Columbia
University’s Graduate School of Journalism announced this week
that Gail Dolgin’s and Robin Fryday’s Oscar nominated short
film, The Barber of Birmingham: Foot Soldier of the Civil
Rights Movement, which was broadcast in 2012 on PBS’ POV (Point of View) documentary series, has won a 2014 Alfred I. duPont-Columbia University Award.
The Alfred I. duPont-Columbia University Awards “honor excellence in broadcast and digital journalism.”
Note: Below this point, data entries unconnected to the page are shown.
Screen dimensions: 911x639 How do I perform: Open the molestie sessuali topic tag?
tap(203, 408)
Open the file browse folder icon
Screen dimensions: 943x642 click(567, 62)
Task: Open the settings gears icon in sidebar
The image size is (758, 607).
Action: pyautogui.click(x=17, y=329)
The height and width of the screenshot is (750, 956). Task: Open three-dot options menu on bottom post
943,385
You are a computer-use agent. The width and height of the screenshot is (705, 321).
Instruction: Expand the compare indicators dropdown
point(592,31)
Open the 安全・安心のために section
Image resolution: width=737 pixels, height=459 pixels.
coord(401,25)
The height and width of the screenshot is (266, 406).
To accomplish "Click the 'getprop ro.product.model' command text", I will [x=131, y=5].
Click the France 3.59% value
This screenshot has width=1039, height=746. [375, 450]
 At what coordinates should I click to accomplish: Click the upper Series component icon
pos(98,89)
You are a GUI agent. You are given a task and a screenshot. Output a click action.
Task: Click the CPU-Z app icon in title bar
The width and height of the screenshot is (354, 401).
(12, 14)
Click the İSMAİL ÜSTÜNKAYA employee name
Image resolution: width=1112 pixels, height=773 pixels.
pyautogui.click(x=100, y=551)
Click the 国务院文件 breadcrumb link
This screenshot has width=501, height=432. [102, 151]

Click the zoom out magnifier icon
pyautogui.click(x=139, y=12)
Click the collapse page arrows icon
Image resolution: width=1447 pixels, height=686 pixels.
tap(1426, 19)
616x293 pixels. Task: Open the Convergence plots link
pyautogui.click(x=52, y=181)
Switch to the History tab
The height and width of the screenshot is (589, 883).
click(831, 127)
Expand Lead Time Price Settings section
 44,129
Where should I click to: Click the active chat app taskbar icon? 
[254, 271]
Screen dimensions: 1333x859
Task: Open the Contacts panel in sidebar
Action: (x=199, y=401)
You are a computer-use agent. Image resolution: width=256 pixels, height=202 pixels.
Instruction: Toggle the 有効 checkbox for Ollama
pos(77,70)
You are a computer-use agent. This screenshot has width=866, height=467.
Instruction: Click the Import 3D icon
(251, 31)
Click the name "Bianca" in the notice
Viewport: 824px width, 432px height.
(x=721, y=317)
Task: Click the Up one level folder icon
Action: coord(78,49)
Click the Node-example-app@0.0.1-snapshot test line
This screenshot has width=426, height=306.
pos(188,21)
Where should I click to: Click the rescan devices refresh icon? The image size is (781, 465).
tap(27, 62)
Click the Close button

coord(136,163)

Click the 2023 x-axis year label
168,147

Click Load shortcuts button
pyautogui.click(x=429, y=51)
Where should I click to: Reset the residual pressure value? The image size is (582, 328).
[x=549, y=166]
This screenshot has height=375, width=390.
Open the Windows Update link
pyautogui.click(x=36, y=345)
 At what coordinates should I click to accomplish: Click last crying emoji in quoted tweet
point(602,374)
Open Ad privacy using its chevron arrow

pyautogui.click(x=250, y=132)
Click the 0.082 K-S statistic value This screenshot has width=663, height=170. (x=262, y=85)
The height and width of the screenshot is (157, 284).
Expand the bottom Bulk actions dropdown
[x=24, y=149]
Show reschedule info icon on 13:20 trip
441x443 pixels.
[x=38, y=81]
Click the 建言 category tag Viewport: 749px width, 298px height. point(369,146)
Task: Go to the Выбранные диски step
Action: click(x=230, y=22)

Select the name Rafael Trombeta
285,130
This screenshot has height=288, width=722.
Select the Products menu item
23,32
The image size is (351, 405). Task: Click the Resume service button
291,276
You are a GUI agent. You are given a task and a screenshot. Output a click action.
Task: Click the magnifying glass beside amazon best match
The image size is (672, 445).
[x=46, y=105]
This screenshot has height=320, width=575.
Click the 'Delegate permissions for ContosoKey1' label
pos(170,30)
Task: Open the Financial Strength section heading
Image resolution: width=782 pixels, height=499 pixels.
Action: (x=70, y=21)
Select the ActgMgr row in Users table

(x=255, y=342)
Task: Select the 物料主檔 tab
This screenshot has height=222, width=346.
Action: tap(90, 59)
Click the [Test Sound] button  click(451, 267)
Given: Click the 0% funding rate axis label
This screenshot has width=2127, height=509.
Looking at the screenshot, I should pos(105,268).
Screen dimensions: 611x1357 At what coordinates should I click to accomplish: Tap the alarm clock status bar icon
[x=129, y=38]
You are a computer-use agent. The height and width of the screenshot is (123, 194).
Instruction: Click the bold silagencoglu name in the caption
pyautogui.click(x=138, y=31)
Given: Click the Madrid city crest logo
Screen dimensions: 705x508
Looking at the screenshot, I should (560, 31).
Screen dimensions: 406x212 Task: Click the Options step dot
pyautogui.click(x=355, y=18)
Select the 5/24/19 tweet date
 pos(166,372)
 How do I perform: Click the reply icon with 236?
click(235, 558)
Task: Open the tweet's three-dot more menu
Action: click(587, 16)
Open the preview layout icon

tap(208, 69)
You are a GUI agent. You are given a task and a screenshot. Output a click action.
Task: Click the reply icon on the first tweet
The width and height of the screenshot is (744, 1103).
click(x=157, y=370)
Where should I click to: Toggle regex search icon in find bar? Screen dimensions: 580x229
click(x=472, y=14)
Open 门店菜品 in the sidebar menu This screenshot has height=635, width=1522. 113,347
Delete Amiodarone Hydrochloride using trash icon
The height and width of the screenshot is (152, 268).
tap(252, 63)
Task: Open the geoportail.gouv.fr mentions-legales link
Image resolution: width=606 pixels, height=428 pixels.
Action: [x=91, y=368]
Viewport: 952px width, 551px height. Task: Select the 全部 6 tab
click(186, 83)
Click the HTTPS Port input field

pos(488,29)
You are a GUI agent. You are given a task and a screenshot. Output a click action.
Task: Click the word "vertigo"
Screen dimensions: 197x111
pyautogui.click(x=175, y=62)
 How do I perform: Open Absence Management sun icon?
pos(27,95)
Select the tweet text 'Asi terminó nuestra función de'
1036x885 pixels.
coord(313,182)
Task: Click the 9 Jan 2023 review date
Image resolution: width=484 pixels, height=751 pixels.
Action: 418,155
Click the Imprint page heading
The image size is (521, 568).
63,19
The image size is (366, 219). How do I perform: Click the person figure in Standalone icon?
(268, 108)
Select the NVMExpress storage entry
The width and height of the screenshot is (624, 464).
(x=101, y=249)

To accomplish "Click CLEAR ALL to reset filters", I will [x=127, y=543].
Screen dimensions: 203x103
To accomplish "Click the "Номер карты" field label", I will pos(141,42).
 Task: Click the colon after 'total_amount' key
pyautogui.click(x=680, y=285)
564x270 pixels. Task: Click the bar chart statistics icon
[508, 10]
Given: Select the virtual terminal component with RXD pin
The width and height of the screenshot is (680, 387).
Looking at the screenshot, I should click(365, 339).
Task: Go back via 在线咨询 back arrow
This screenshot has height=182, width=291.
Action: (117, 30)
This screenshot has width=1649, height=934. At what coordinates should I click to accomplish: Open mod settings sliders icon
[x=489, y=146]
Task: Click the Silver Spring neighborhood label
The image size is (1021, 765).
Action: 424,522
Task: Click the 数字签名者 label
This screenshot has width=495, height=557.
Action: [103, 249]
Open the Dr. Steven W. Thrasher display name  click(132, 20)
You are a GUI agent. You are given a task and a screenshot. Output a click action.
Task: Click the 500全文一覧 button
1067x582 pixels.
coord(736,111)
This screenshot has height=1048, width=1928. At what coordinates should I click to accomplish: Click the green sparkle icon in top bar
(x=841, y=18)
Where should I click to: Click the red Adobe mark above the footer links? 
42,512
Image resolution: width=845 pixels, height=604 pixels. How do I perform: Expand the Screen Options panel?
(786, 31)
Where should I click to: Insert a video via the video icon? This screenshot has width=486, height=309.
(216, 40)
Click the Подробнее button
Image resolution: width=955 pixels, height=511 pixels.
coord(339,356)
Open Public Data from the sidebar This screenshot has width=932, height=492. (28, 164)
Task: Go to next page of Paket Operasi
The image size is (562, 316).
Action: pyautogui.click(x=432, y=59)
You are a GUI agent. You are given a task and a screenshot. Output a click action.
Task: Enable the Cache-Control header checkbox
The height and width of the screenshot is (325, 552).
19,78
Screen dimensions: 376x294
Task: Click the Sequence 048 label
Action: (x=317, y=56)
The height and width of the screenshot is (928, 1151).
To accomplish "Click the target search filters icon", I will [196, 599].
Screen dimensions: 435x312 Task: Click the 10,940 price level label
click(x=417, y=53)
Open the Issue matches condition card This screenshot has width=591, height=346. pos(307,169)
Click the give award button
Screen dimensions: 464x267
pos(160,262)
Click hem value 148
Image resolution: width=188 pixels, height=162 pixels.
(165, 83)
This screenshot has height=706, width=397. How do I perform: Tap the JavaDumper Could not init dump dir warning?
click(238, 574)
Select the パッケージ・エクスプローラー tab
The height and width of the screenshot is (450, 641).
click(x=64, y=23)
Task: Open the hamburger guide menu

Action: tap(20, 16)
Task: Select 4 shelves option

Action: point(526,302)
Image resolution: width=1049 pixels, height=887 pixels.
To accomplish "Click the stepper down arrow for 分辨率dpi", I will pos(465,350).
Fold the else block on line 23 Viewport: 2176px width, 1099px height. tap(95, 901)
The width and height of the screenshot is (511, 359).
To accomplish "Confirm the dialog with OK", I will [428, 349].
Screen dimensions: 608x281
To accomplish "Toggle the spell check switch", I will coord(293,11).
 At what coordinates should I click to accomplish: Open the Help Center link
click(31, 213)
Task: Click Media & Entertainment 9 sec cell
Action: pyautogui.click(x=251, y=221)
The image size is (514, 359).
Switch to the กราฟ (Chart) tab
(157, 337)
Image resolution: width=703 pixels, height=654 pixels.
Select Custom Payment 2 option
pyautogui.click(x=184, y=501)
As Vanessa said back in August 2012, about the short film, it chronicles:
…The
proud and humble 85-year-old civil rights activist and World War II veteran
James Armstrong, a barber in Birmingham, AL who passed away on Nov. 18, 2009,
as he recounts his struggles during segregation in the South. In the days before and after
Barack Obama’s victory in the 2008 presidential election, an 85-year-old civil
rights activist and “foot soldier” looked back on the early days of the movement
in this Oscar nominated short. World War II veteran James Armstrong was the
proud proprietor of Armstrong’s Barbershop, a cultural and political hub in
Birmingham, Ala., for more than 50 years. Among his clients was Rev. Martin
Luther King, Jr. In this small establishment, where every inch of wall space
was covered in newspaper clippings and black-and-white photographs, hair was
cut, marches organized and battle scars tended. Armstrong, who carried the
American flag across the Selma bridge during the Bloody Sunday march for voting
rights in 1965, links the struggles of activists of the past with a previously
unimaginable dream: the election of the first African-American president.
The film was, for a time,
available to view on online on POV ‘s website on PBS.org.
It is also now
available on DVD through the film’s website HERE.
Unfortunately this was
the last film project that Ms. Dolgin was involved with. She passed away after
a battle with breast cancer in October 2010.